▸ **PASSAGE FOURNI**
Le président de la FED a répondu ce jeudi aux questions du Congrès. Il en ressort que les taux seront rehaussés le 16 mars et que la divergence de politique monétaire avec la BCE va s’accentuer.
FED vs BCE
Jerome Powell a une nouvelle fois offert la primeur de ses décisions au Congrès, alors que de mémoire, la FED a plutôt pour habitude d’être bavarde lors de ses propres conférences de presse. Cette soudaine prévoyance à l’égard du pouvoir politique suggère que les banquiers centraux veulent obtenir quelque chose des politiques.
Ce quelque chose est très certainement un feu vert pour lancer le « Digital Dollar ». J. Powell a en effet déclaré « qu’idéalement, la FED obtiendra une législation autorisant un CBDC (Central Bank Digital Currency) ». Il faudra surveiller de près la position du Congrès vis-à-vis de cet outil de contrôle dystopique…
CBDC mis à part, c’est surtout l’analyse du conflit ukrainien faite par la FED qui était attendue. J. Powell a déclaré que « les effets à court terme sur l’économie américaine de l’invasion de l’Ukraine, des sanctions et des événements à venir restent très incertains ».
« Je m’attends à ce que nous décidions de remonter les taux dans deux semaines, ainsi qu’à plusieurs hausses supplémentaires cette année, mais étant donné la situation en Ukraine, nous serons prudents », a-t-il ajouté. C’est une manière de dire que la FED se réserve le droit d’ajuster le tir.
Néanmoins, la FED semble estimer qu’il est toujours « approprié de relever les taux de 0,25 % lors de la réunion de mars », même si la question de savoir jusqu’où les taux seront remontés reste épineuse : « nous ne savons toujours pas si nous devrions ramener les taux au-dessus de 2,50 % ».
En même temps, il est difficile de faire des folies à la Greenspan (monter les taux à 17 %) quand on affiche une dette gargantuesque de 30 000 milliards de dollars. En effet, les gouvernements font rouler leur dette (ils empruntent pour rembourser), si bien que toute hausse des taux vient automatiquement aggraver la dette, dans une folle fuite en avant exponentielle.
Nous verrons bien combien de temps la FED joue à ce petit jeu. En attendant, le taux de change EUR/USD est en forte baisse. La divergence de politique monétaire avec la BCE (qui n’a pas l’intention de rehausser ses taux en 2022) provoque logiquement une appréciation du dollar face à la monnaie unique.
Cette divergence devrait s’aggraver au vu des dernières déclarations de certains gouverneurs de la BCE. Le portugais Centeno a déclaré « qu’en fonction de la durée du conflit et la réponse européenne, le conflit ukrainien pourrait déboucher sur un scénario de stagflation (forte inflation, faible croissance) ».

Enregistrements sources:
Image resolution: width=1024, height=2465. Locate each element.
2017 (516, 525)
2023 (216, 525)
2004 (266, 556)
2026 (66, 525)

▸ **OBJECTIFS**
1. Traduisez en anglais cette phrase de l'article sur la FED et la BCE : « CBDC mis à part, c’est surtout l’analyse du conflit ukrainien faite par la FED qui était attendue. »
2. Recopiez mot pour mot l'extrait de l'article sur la FED et la BCE qui commence aux mots « Le président de » et s'arrête après « BCE va s’accentuer. ».
3. Résumez l'article sur la FED et la BCE en deux phrases.

▸ **RÉPONSES ORDONNÉES**
1. CBDC aside, it was above all the Fed's analysis of the Ukrainian conflict that was awaited.

2.
Le président de la FED a répondu ce jeudi aux questions du Congrès. Il en ressort que les taux seront rehaussés le 16 mars et que la divergence de politique monétaire avec la BCE va s’accentuer.

3. En répondant aux questions du Congrès, Jerome Powell a annoncé une hausse des taux de 0,25 % en mars et d'autres hausses dans l'année, tout en promettant la prudence face à la situation en Ukraine, et a souhaité une législation autorisant un CBDC. La divergence de politique monétaire avec la BCE, qui n'a pas l'intention de relever ses taux en 2022, fait baisser l'EUR/USD et devrait s'aggraver.